Posts Tagged ‘Dead Orthodoxy’

Brother Oswald makes another startling statement:

“Common sense is not faith….” Of course, that is his style, one might say. In a “civilized” world, one says,  Reason should dominate, but, Christ is super-rational.

quote from Aug. 29th reading


by Oswald Chambers

Whatsoever ye shalt ask in My name, that will I do.

“Am I fulfilling this ministry of the interior? There is no snare or any danger of infatuation or pride in intercession, it is a hidden ministry that brings forth fruit whereby the Father is glorified. Am I allowing my spiritual life to be frittered away, or am I bringing it all to one centre – the Atonement of my Lord? Is Jesus Christ more and more dominating every interest in my life? If the one central point, the great exerting influence in my life is the Atonement of the Lord, then every phase of my life will bear fruit for Him.

I must take time to realize what is the central point of power. Do I give one minute out of sixty to concentrate upon it? “If ye abide in Me” – continue to act and think and work from that centre – “ye shall ask what ye will, and it shall be done unto you.” Am I abiding? Am I taking time to abide? What is the greatest factor of power in my life? Is it work, service, sacrifice for others, or trying to work for God?

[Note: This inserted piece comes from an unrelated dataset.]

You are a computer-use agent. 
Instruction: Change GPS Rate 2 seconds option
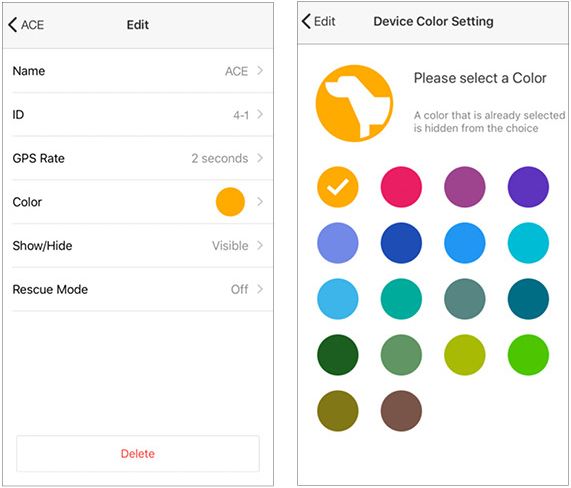(138, 158)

The thing that ought to exert the greatest power in my life is the Atonement of the Lord. It is not the thing we spend the most time on that moulds us most; the greatest element is the thing that exerts most power. We must determine to be limited and concentrate our affinities.

“Whatsoever ye shall ask in My name, that will I do.” The disciple who abides in Jesus is the will of God, and his apparently free choices are God’s fore-ordained decrees. Mysterious? Logically contradictory and absurd? Yes, but a glorious truth to a saint.”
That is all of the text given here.